Because of this I expected to feel great pain in this country of suffering. I expected to leave with my heart heavy and my eyes filled with tears. I expected to lay awake at night in my hotel, when all was quiet and dark and rage inside at the insanity of a world that lets its children live like this.

Kaleidoscopes of fun
The projects we visited were whirling kaleidoscopes of fun, learning and love, centred in the middle of cities and countrysides alike. It was in one particular project that I remember leaving with my head held high and a huge smile on my face. We had arrived to visit with the Director of Compassion Ethiopia, obviously a figure of respect and gravitas, not just for us but even more so for the registered children.
Yet, he played with them as if he were an uncle, brother or even one of the children himself. Whether he was brandishing a ping-pong bat or pushing the girls on the swings till they squealed with delight, he looked like he was having more fun than they were.
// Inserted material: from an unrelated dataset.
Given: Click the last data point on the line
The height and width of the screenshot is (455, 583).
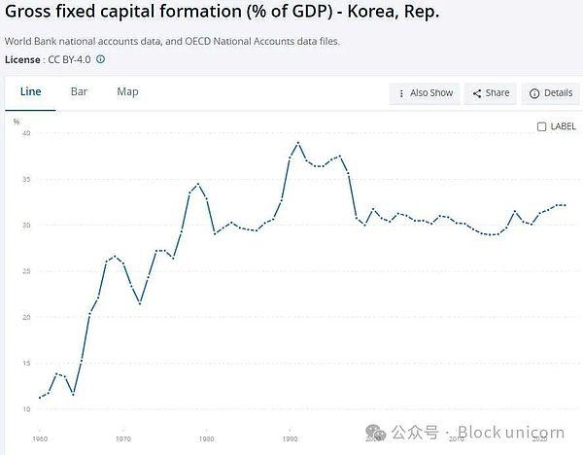Looking at the screenshot, I should [x=566, y=205].

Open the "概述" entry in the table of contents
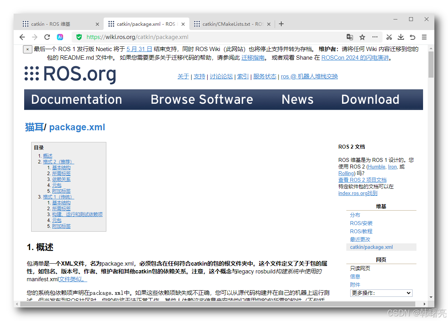click(x=48, y=156)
Feeling the presence of God
It was this attitude that I saw reflected throughout the project workers I met on my trip. They worked hard, often sacrificing their own time and money for the children in their care, but they did it with a love that seemed deep yet light. These lives of love came directly from Christ, and because of this His presence in these projects was so strong, I could almost smell Him.

These project workers smiled and sang and prayed, these children were their lives and even though the burden was heavy, Christ was bearing the load. On that visit I got a vision of what the kingdom of God is truly all about.

I could see in that microcosm how it is possible not only to eradicate poverty but also usher in the kingdom of God so we can finally live in the place we have been promised, where there is no more suffering or pain, where the faces of all the children in all the world will be lit up with love, shelter and comfort. The final reign of a God of love.

Ephesians 5:1+2: Be imitators of God, therefore, as dearly loved children and live a life of love, just as Christ loved us and gave himself up for us as a fragrant offering and sacrifice to God.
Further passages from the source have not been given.